When times are tough, it may not be your fault for being down. But it is always your fault for not getting up. You have to be a believer to be an achiever. Only a fired-up, high-energy workplace ignites tomorrow's ideas. The job of sales management? It's to keep the fire roaring.
But no amount of fire will take you anywhere without a plan. That brings us to ingredient No. 2 of the Mackay Sales Scalpel: formulate. You need to formulate a plan.

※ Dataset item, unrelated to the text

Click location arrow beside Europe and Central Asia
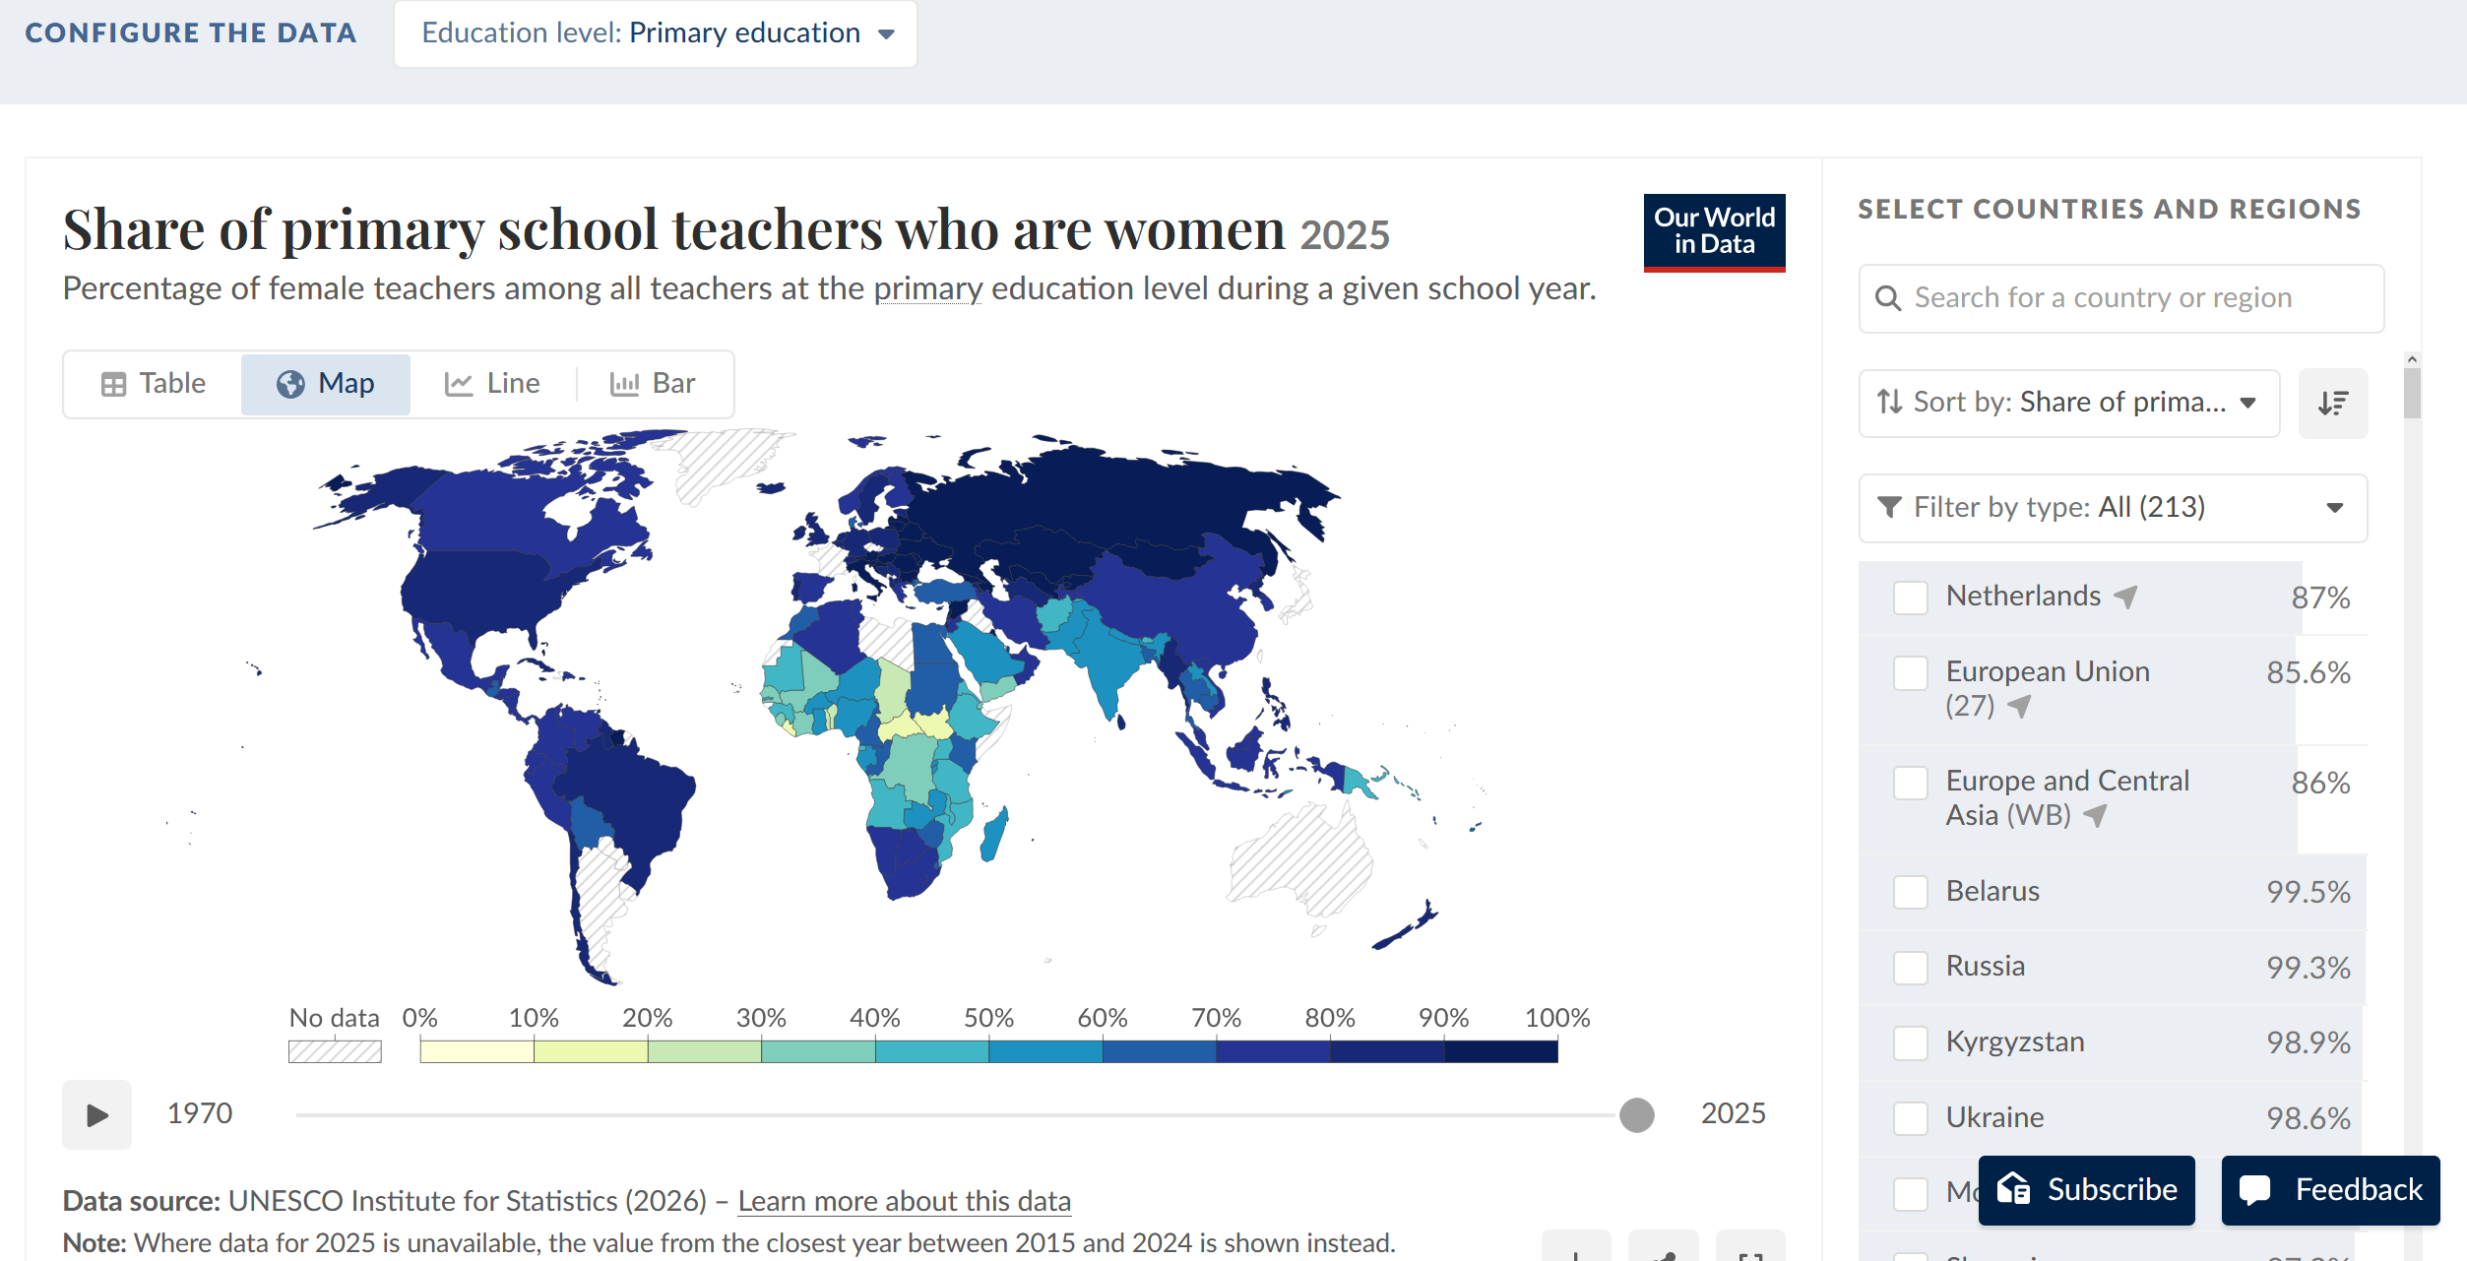2095,815
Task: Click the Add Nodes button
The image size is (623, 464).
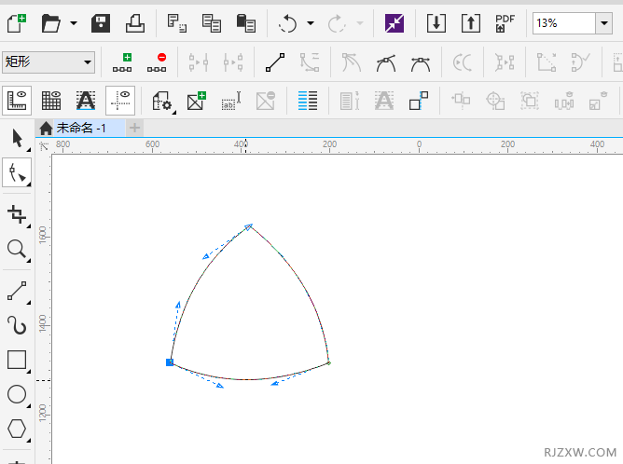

Central to your plan: figuring out how to demonstrate the product. Dawn dishwashing liquid came up with a brilliant product demonstration. Remember the catastrophic Gulf of Mexico oil spill of 2010? Dawn went to work sprucing up oil-caked wild ducks and made them spanking clean using their product. What could be more convincing? Great salespeople are always on the lookout for potent proof of product effectiveness.
Statistics are at the heart of formulating your plan, starting with where you get the bulk of your business. Most salespeople are familiar with the 80/20 rule: 80 percent of your business comes from 20 percent of your customers. Well, this trend is headed strongly for 90/10. That gives you a great idea of how to prioritize your time.
The third essential of the Mackay Sales Scalpel is fascinate. Advertising pioneer David Ogilvy said no one ever sold anyone anything by boring people to death. There's not a lot of difference between showmanship and salesmanship. Mostly, you have to be likable, pleasant and an excellent listener.
Want to fascinate people? Start by smiling and listening. Oh, yes, there's one other thing to keep in mind, but you probably know that already: The sweetest sound in the English language is the sound of your name on someone else's lips.
That brings us to the fourth element of the Mackay Sales Scalpel: follow-through.
Why is follow-through so important? Selling is easy, but only if you work hard at it. You have to do the details — relentlessly.
Few things drive repeat sales more than expert customer service. No customer service, and pretty soon, no business.
In customer service, nothing counts like honoring commitments and meeting deadlines. The key is to latch onto your customers and hold them fast. Don't just meet their needs; anticipate them.
Now we come to finalize. It's all about closing. The close is only the very last stage of the process. You'll never close effectively without mastering the whole process of negotiating first. Find ways for both sides to legitimately win. At any close, the super salesperson is already thinking about the service needed to support the deal or the referrals that a satisfied customer is bound to deliver.
Mackay's Moral: The sale begins when the customer says yes.